Users usually encounter it as a toggle, install dependency, or troubleshooting detail. If a guide says "enable xFormers," it generally means the workflow can use a more memory-efficient attention path than the plain baseline implementation.
Flash Attention
Flash Attention is a highly optimized attention implementation designed to reduce memory traffic and make attention layers faster and more memory efficient.
This matters because attention is one of the more expensive parts of modern image and video models, especially in larger transformer-led architectures. Better attention kernels can noticeably improve performance or make a workflow fit into available memory when it otherwise would not.
Flash Attention is strongly associated with NVIDIA CUDA workflows, but supported ROCm paths also exist through AMD-backed kernel implementations and integrations. The important user-facing point is not the exact kernel internals. It is that Flash Attention is one of the main "fast path" optimizations users may see mentioned in setup guides for heavy models.
Sage Attention
Sage Attention is a newer family of attention kernels focused on inference acceleration through lower-precision attention math. It is mainly discussed in newer DiT and transformer-heavy workloads.
Compared with Flash Attention, Sage Attention is not just the same thing under a different name. It is a separate optimization family with different kernels and support expectations. In practice, it is usually mentioned when people are trying to push faster inference on newer NVIDIA GPUs for large transformer-based models.
Offloading
Offloading means moving part of a model out of VRAM and into system RAM when that part is not actively being used. The goal is to make a workflow fit on hardware that does not have enough GPU memory to keep the entire model resident at once.
The tradeoff is almost always speed. Offloading saves VRAM, but it usually makes generation slower because data has to move back and forth between GPU memory and system memory.
This is why offloading can be the difference between "runs" and "does not run," but it is rarely the fastest option.
Tiled VAE Encode / Decode
Tiled VAE encode/decode means running the VAE in smaller image chunks instead of processing the whole image at once. This is mainly a VRAM-management technique used when encoding an image into latent space or decoding a latent back into pixels would otherwise exceed available memory.
By breaking the image into tiles, the VAE only has to process one region at a time, which makes larger images possible on weaker hardware. The tradeoff is that tiled VAE workflows can sometimes introduce seams, slight inconsistency between regions, or slower total processing time if the implementation is not good.
Tiled VAE encode/decode is often the difference between successfully handling a large image and hitting an out-of-memory error during latent conversion.
OOM / Out of Memory
OOM means out of memory. It is the error you get when the GPU VRAM, system RAM, or sometimes both cannot hold the tensors needed for the current step.

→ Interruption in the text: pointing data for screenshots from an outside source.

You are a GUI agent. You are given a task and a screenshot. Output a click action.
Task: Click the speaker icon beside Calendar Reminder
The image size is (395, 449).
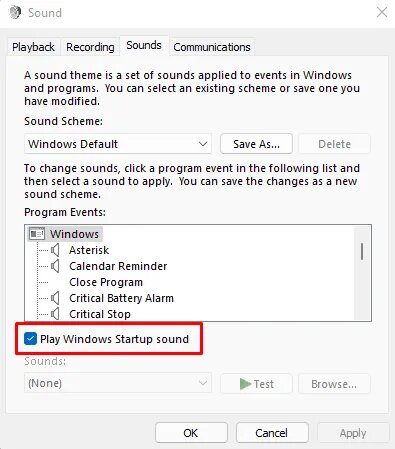(x=55, y=266)
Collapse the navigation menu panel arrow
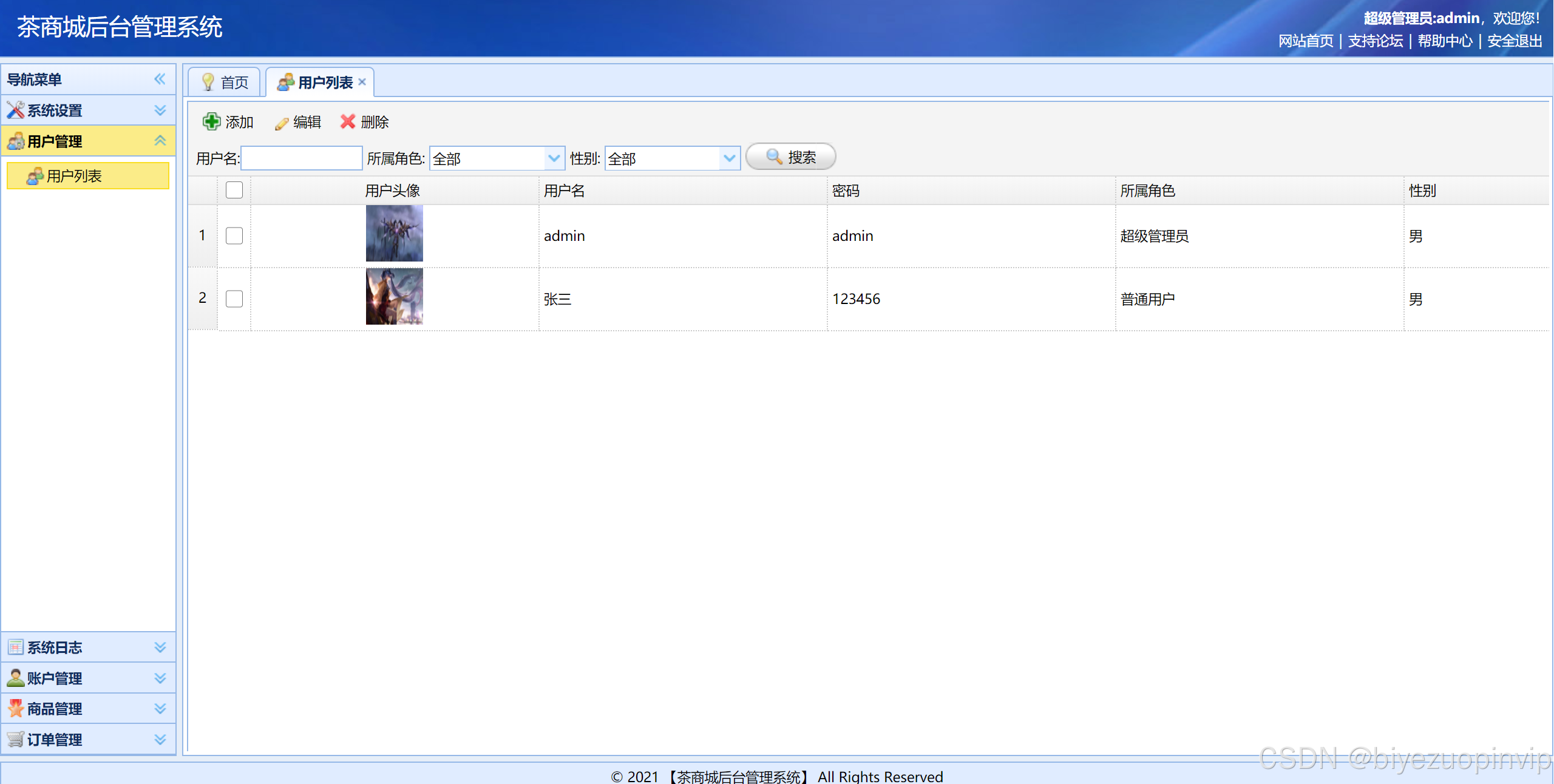Viewport: 1554px width, 784px height. tap(160, 79)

In generation workflows, OOM errors usually show up because of one or more of these factors:
- resolution is too high
- batch size is too large
- the model or text encoder is too large for available memory
- attention or VAE operations spike memory usage
- too many model components are loaded at once
When users talk about "fitting a model," they are usually talking about avoiding OOM.

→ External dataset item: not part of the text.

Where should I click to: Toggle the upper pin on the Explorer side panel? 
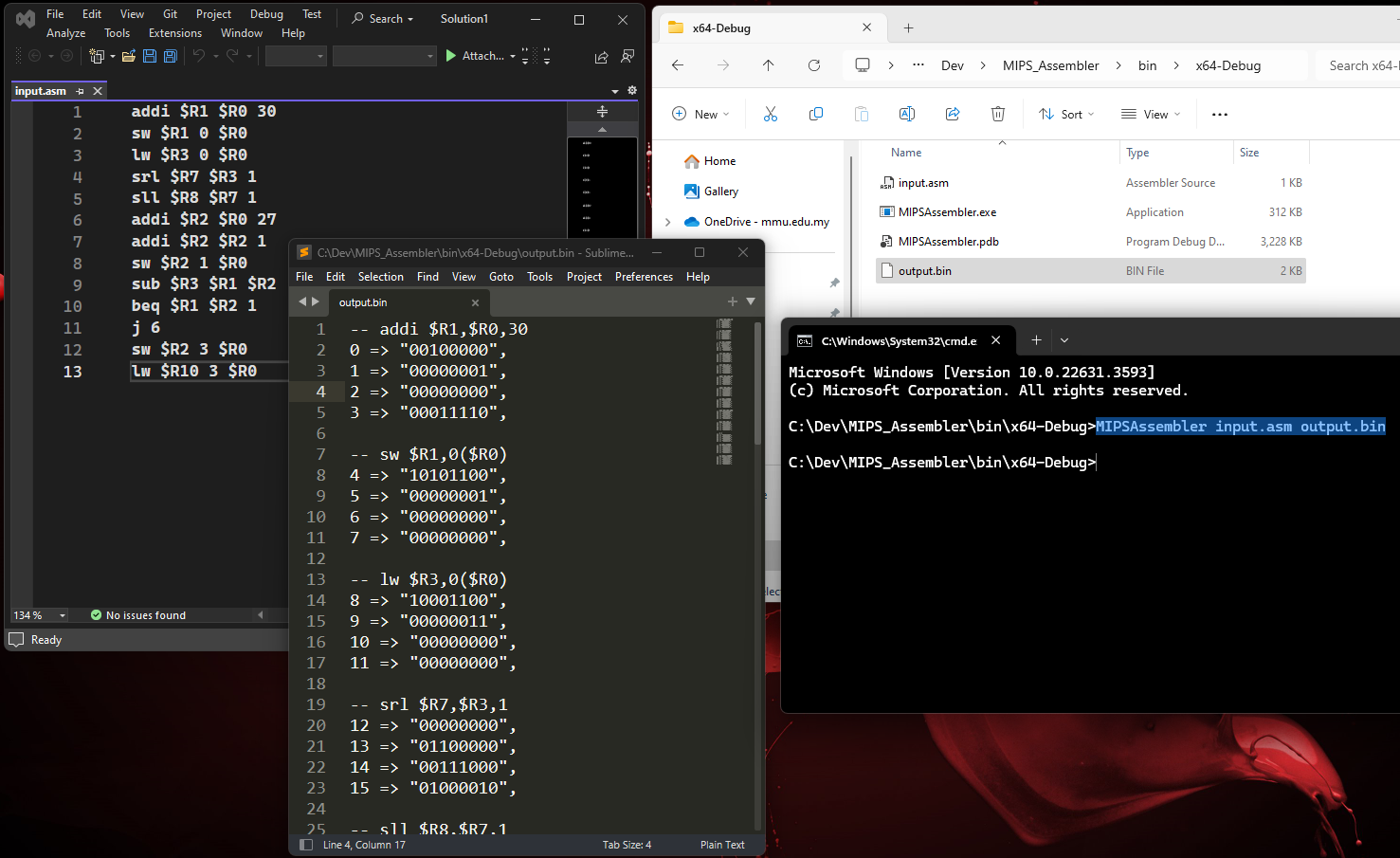tap(834, 282)
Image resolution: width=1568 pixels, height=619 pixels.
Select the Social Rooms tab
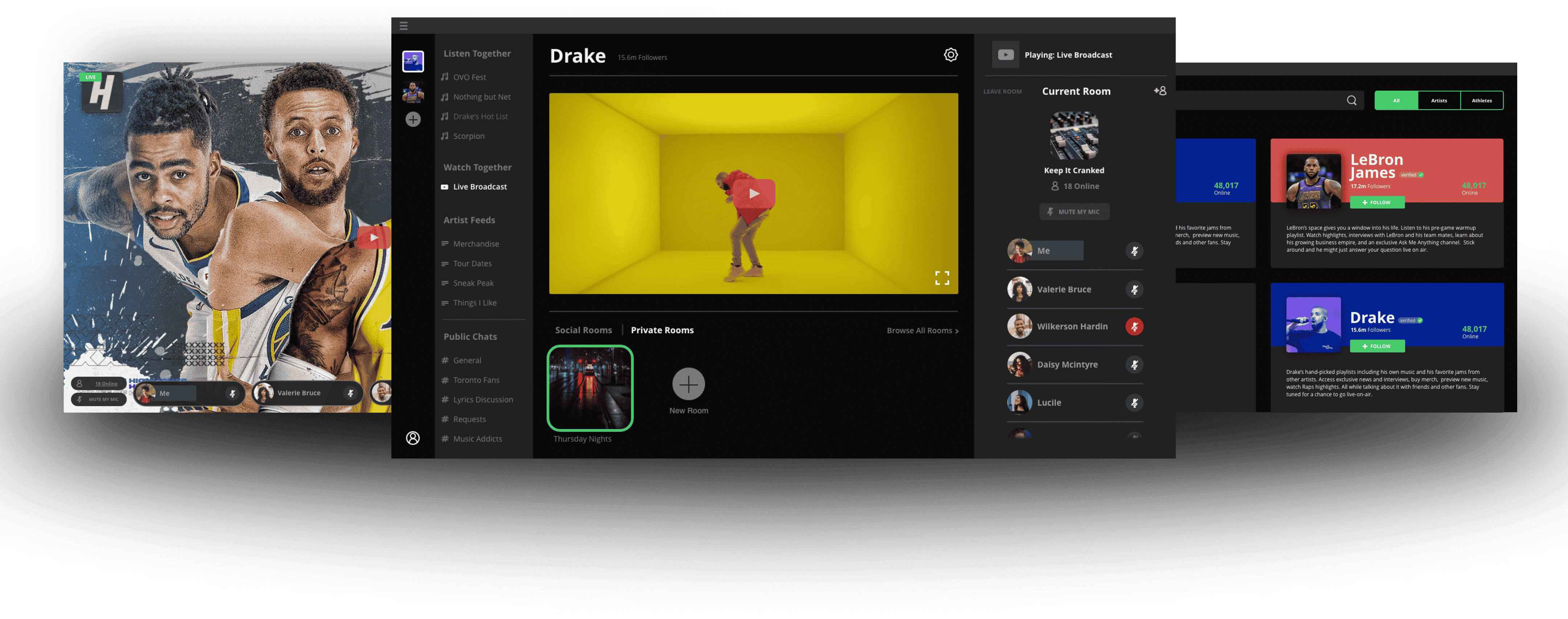pos(583,329)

Warmup / First-run Compile
Warmup, sometimes called first-run compile or first-run initialization, is the extra setup cost many workflows pay on the first generation after launch.

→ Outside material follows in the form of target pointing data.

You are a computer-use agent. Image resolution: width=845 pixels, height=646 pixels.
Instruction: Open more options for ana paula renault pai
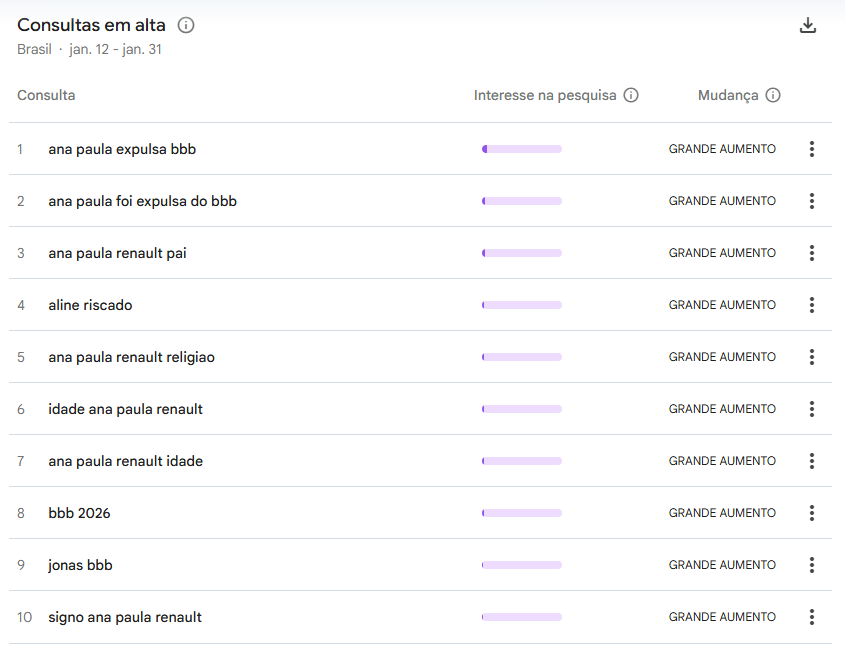812,253
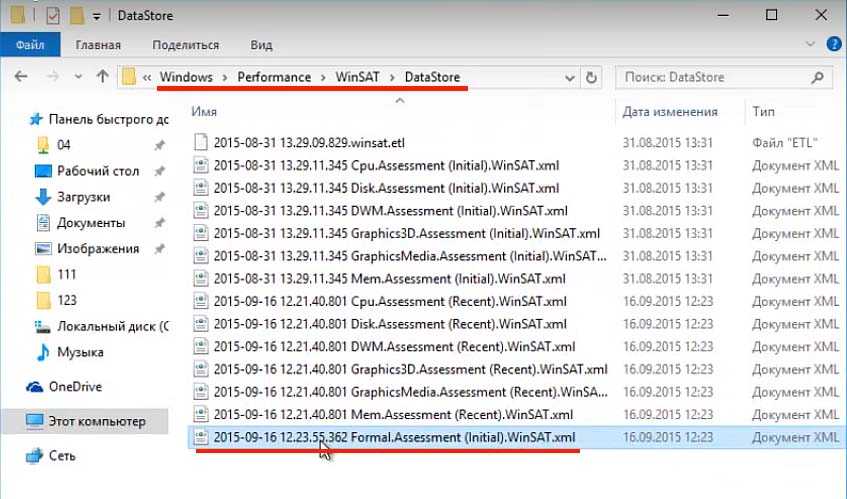Open the Help question mark icon
847x499 pixels.
[x=829, y=45]
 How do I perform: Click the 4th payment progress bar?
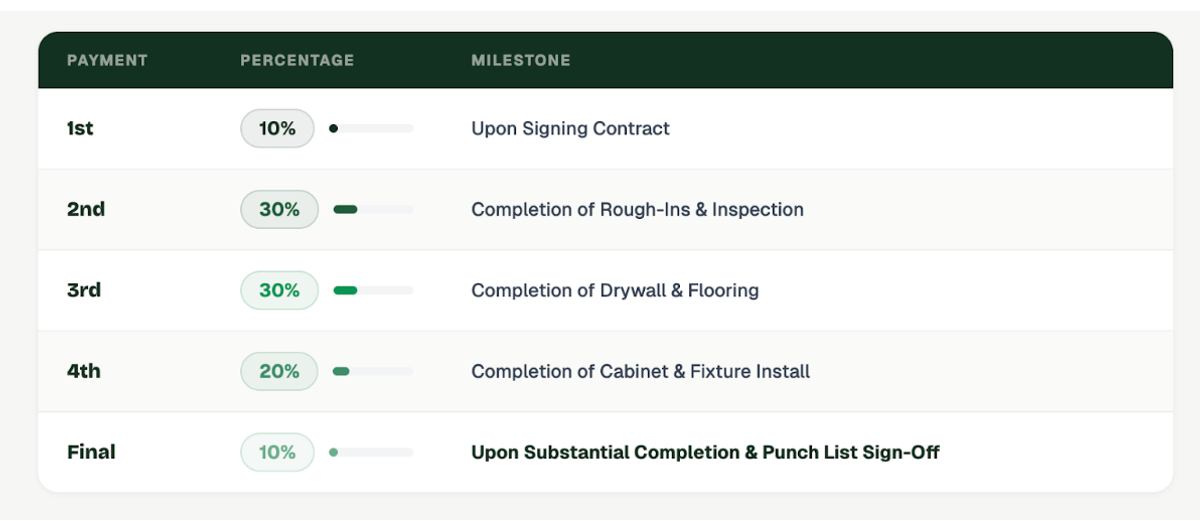pyautogui.click(x=373, y=372)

The first run may be slower because kernels are being selected or compiled, memory pools are being initialized, graphs are being built, caches are being filled, or model components are being loaded into their working state.
That is why the first generation after starting a backend is often noticeably slower than the second or third. It does not always mean something is wrong; often the runtime is simply paying its one-time setup cost.